C#using System.Drawing;
Color color = ColorTranslator.FromHtml("#FF0000");
ボタンの背景色に設定する場合は、次のようになります。
C#button1.BackColor = ColorTranslator.FromHtml("#FF0000");
文字色に設定する場合は、次のようになります。
C#label1.ForeColor = ColorTranslator.FromHtml("#333333");
4-4. #FFFFFFや#000000をC#で使うサンプルコード
白を指定する場合は、#FFFFFFを使います。
C#this.BackColor = ColorTranslator.FromHtml("#FFFFFF");
黒を指定する場合は、#000000を使います。
C#label1.ForeColor = ColorTranslator.FromHtml("#000000");
背景を白、文字を黒にしたい場合は、次のように書けます。
C#this.BackColor = ColorTranslator.FromHtml("#FFFFFF");
label1.ForeColor = ColorTranslator.FromHtml("#000000");
4-5. HTMLカラー名をC#で指定する方法
ColorTranslator.FromHtmlでは、HTMLカラー名を指定することもできます。

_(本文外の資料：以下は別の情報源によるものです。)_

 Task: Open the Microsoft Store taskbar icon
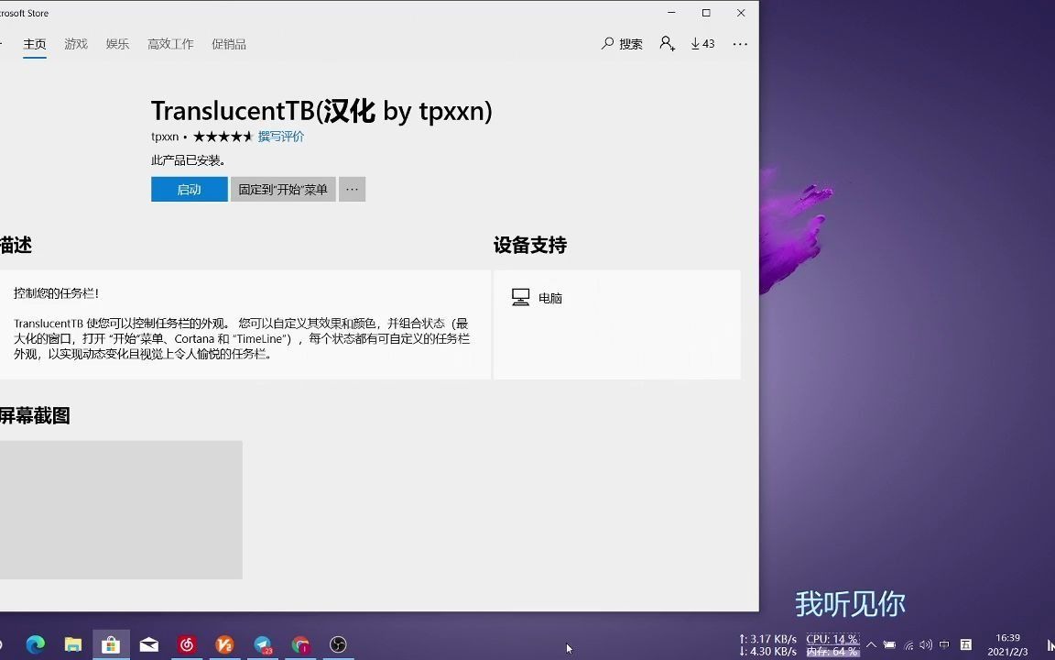pos(110,644)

C#Color red = ColorTranslator.FromHtml("Red");
Color blue = ColorTranslator.FromHtml("Blue");
Color white = ColorTranslator.FromHtml("White");
次のようにコントロールへ直接設定できます。
C#button1.BackColor = ColorTranslator.FromHtml("LightBlue");
label1.ForeColor = ColorTranslator.FromHtml("DarkRed");
ただし、実務ではカラー名よりも#RRGGBB形式のカラーコードを使った方が、デザイン指定と一致させやすくなります。
4-6. HTMLカラーコード使用時の注意点
HTMLカラーコードをC#で使うときは、文字列の形式に注意が必要です。
正しい例です。
C#Color color = ColorTranslator.FromHtml("#FF0000");
間違いやすい例です。
C#Color color = ColorTranslator.FromHtml("FF0000");
ColorTranslator.FromHtmlでは、通常#付きの#RRGGBB形式を使います。
また、不正な文字列を渡すと例外が発生する可能性があります。
C#Color color = ColorTranslator.FromHtml("#ZZZZZZ");
ユーザー入力を扱う場合は、正規表現などで形式をチェックしてから変換すると安全です。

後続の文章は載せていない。